車端部の様子です。基本はこの2パターンで、左の画像は優先席の車端部、右の画像は通常モケットの車端部になります。
優先席は両先頭車と中間車のうち奇数号車の飯能・本川越寄り、偶数号車の西武新宿・池袋寄り車端部が該当します。基本的な設置位置は他の通勤車と合わせています。
貫通扉は東京メトロ10000系のものをアレンジしています。お洒落なドアは見ていて飽きませんが、妻面のデザインの無さが貫通扉まで無個性にさせてしまっているように感じます。東京メトロ10000系は思い切って木目調にして一つの景色を形成していますが、白色の単色化粧板だけでは単なる家電製品にしかなりません。単色なら単色で思い切ってライオンズの「レジェンドブルー」に塗ったらだいぶ車内の雰囲気が変わると思いますが、如何でしょうか?

 
8両編成のうち、2号車の本川越・飯能方と7号車西武新宿・池袋方車端部には車椅子スペースが設置されています。従来の握り棒だけでなく、車椅子の固定器具、そしてヒーターが備わっています。特にヒーターは従来の西武車の車椅子スペースには設けられなかった物で、初登場にしてスリムに搭載されている面は特筆できます。
…で、妻面のデザイン性の無さがここでも発揮されてしまっています…。

 
乗務員室との仕切りです。左の画像は2両編成の池袋方先頭車両の仕切り、右の画像は8両編成や2両編成の飯能方先頭車両の仕切りになります。違いは車椅子スペースがあるかどうかという点になり、前者は30000系先頭車において唯一車椅子スペースを設けていません。
仕切り窓は3枚で、1つ1つの窓をギリギリまで拡大したかの如きバラバラな大きさになっています。角の丸みも含めて、これが30000系の遊び心だと解釈すればなかなか楽しいデザインに見えてきます。
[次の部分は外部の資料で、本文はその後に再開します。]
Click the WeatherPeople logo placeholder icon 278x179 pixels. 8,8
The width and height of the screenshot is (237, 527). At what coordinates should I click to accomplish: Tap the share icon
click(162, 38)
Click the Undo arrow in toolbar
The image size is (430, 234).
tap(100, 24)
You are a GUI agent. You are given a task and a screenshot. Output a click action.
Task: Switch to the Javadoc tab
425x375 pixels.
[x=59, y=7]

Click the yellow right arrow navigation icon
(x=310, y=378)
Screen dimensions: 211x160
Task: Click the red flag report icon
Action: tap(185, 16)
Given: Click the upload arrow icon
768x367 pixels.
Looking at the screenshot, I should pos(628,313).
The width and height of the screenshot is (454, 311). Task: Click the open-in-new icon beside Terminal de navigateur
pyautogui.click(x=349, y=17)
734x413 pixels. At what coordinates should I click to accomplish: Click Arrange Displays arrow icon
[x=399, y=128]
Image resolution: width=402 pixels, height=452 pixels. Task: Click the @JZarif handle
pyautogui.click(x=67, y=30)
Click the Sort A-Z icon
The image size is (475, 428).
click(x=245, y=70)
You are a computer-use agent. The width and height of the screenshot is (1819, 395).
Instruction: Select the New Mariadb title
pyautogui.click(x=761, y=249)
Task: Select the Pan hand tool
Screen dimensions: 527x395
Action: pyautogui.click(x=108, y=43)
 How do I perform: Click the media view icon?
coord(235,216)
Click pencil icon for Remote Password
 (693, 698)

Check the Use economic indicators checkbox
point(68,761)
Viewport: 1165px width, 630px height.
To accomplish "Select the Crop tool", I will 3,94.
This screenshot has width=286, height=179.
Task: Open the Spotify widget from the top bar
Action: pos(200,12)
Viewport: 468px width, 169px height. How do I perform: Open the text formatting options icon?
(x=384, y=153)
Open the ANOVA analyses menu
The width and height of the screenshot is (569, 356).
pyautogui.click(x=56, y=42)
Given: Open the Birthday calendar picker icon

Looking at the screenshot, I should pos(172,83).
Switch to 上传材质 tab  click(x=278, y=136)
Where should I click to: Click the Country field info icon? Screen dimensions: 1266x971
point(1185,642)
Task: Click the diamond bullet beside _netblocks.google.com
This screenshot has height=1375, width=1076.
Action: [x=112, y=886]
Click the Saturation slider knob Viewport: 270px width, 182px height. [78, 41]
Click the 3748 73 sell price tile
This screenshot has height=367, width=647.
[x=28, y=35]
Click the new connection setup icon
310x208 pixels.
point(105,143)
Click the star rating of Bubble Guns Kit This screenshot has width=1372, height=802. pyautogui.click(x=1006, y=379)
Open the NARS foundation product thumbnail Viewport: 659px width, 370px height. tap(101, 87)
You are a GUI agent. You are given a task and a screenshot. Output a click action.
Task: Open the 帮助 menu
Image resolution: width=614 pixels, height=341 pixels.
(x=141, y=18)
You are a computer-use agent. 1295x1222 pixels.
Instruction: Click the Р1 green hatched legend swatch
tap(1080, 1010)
先頭車両の後ろに備わる車椅子スペースです。20000系後期車ではこの区画に折り畳みの座席を設置していましたが、30000系では再び座席が廃止されてしまいました。新宿線では20000系の運用に30000系が充当されることもあるため、日によっては座席が無い事態も容易に想像できてしまいます。もちろん乗務員室の背後なので使い勝手が良く、ターミナル駅の構造から先頭車は混雑することを考えれば決して悪い設置場所では無いのですが…(^^;;

 
天井周りは30000系で大きく進化しました。が、西武池袋線で走っている東京メトロ10000系に似ている形状なので新鮮味はありません。丸みを帯びて従来の車両よりも天井を高くしています。また、吹き出し口を線路と垂直方向に設けたことによって吹き出し口そのものを目立たなくさせています。ツルッとしたシンプルな天井…と思いきや、右の画像のように吸い込み口が派手に目立つ部分もあり、デザインと機能の両立が難しい一面も垣間見られます。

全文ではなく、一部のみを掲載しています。